The object is in rcx:
  0x00007f18489bc363:	mov    0x8(%rcx),%eax

Whichs contains the infamouss baadbabe:
(gdb) x /x $rcx
0x80502218:	0xbaadbabebaadbabe

Comments

Fix Request (11u): 11u is affected, too, as stated above. Fix applies almost cleanly. Review: https://github.com/openjdk/jdk11u-dev/pull/110
08-07-2021
Changeset: 3a02578b Author: Erik Österlund <eosterlund@openjdk.org> Date: 2020-11-05 16:17:33 +0000 URL: https://github.com/openjdk/jdk/commit/3a02578b
05-11-2020
Hi Stefan and Erik, I'm glad you found it. Proposed fix makes sense. Looks like older JDK versions are also affected and the recent changes just uncovered the issue. Note that we have seen broken Oops in forceEarlyReturn007 JCK test in JDK11u on s390.
02-11-2020
Hi Erik, above I was indeed mistaken. Your reasoning is plausible to me. Thanks, Richard.
28-10-2020
I feel pretty certain I have found the real issue though. The imasm::remove_activation() call does not deal with safepoints very well. However, when the MethodExit JVMTI event is being called, we call into the runtime in the middle of remove_activation(). If the value being returned is an object type, then the top-of-stack contains the oop. However, the GC does not traverse said oop in any oop map, because it is simply not expected that we safepoint in the middle of remove_activation(). The JvmtiExport::post_method_exit() function we end up calling, reads the top-of-stack oop, and puts it in a handle.
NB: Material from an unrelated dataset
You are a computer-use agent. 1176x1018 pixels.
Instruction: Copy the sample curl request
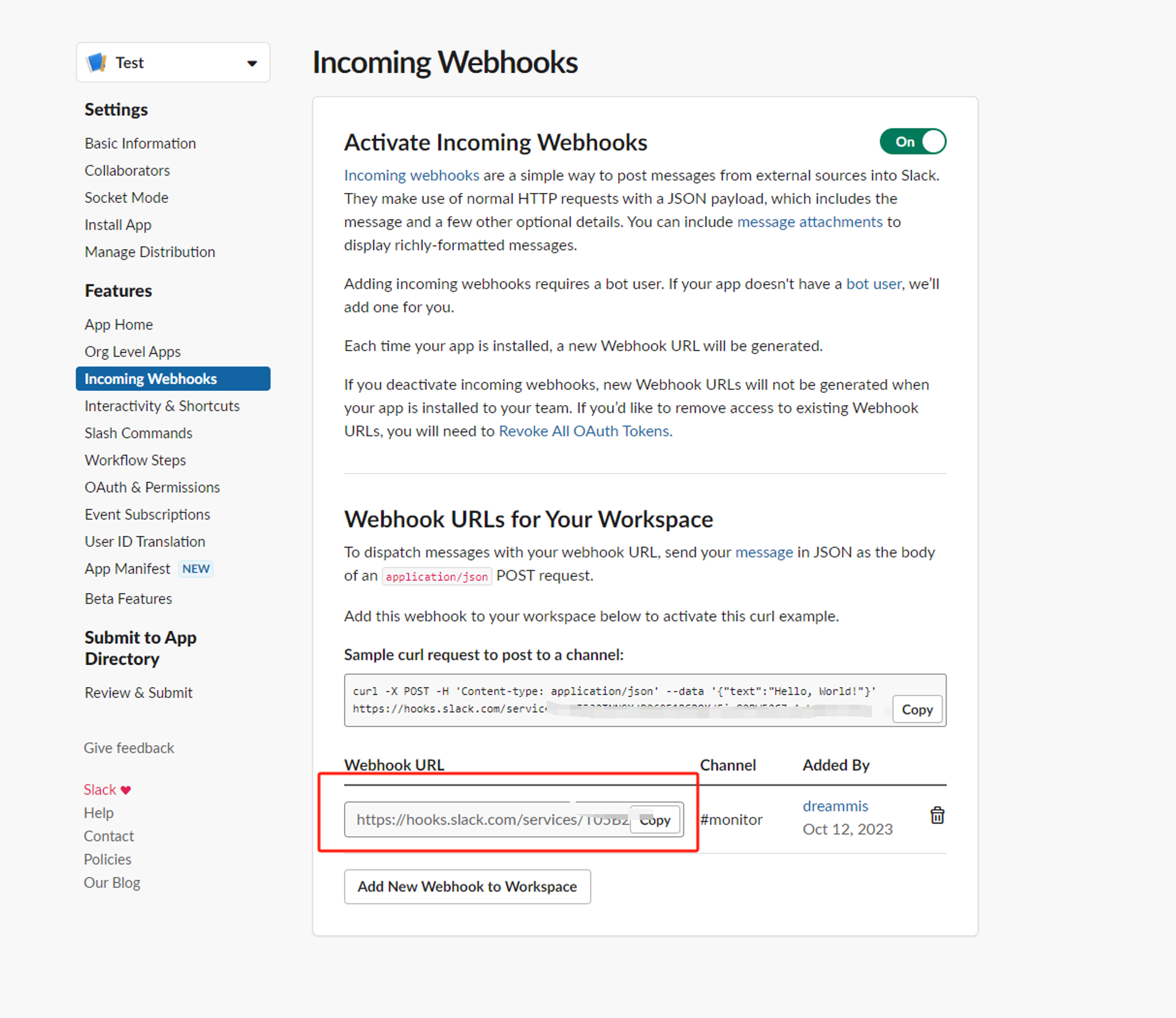coord(916,709)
Then it calls JVMTI callbacks, that eventually call Java and a bunch of stuff that safepoints. So after the JVMTI callback, we can expect the top-of-stack oop to be broken. Unfortunately, when we continue, we therefore end up returning a broken oop. I tried an experiment where I would write back the oop of the handle (that captured the return oop) to the top-of-stack. This made my reproducer not reproduce at all, from reproducing approximately 100% with the following reproducer: while true; do make test JTREG="RETAIN=all" TEST=test/hotspot/jtreg/vmTestbase/nsk/jdi/MethodExitEvent/returnValue/returnValue003/returnValue003.java TEST_OPTS_JAVA_OPTIONS="-XX:+UseZGC -Xmx2g -XX:ZCollectionInterval=0.0001 -XX:ZFragmentationLimit=0.01 -XX:+VerifyOops -XX:+ZVerifyViews -Xint" ; done Naturally, in order to fix this properly, I think we need InterpreterRuntime::post_method_exit to change from JRT_ENTRY to JRT_BLOCK_ENTRY. Then we can stash away the return oop before a JRT_BLOCK that transitions from Java to VM. And when we leave with JRT_END (after the transition back to Java), we can restore a not broken oop in the stack, so that we return the oop properly.
28-10-2020
Thanks for the comments Richard. I don't think that is the issue though. We seem to read the oop from the JVMTI state first in the handshake. And then it is already poked to be processed before the handshake is run.
28-10-2020
JvmtiEnvBase::force_early_return() calls JvmtiThreadState::state_for(java_thread) at [1]. There we can safepoint locking JvmtiThreadState_lock at [2]. This invalidates the jvalue value parameter to force_early_return() if it is an oop. This could cause the issues if I'm not mistaken. [1] https://github.com/openjdk/jdk/blob/aaf4f690f06ee3a98b69bfb300cb01d17142a056/src/hotspot/share/prims/jvmtiEnvBase.cpp#L1373 [2] https://github.com/openjdk/jdk/blob/aaf4f690f06ee3a98b69bfb300cb01d17142a056/src/hotspot/share/prims/jvmtiThreadState.inline.hpp#L89
28-10-2020
[~rrich] This issue reproduces before and after the escape analysis changes but some of these crashes are in deoptimization coming from the new code now.
27-10-2020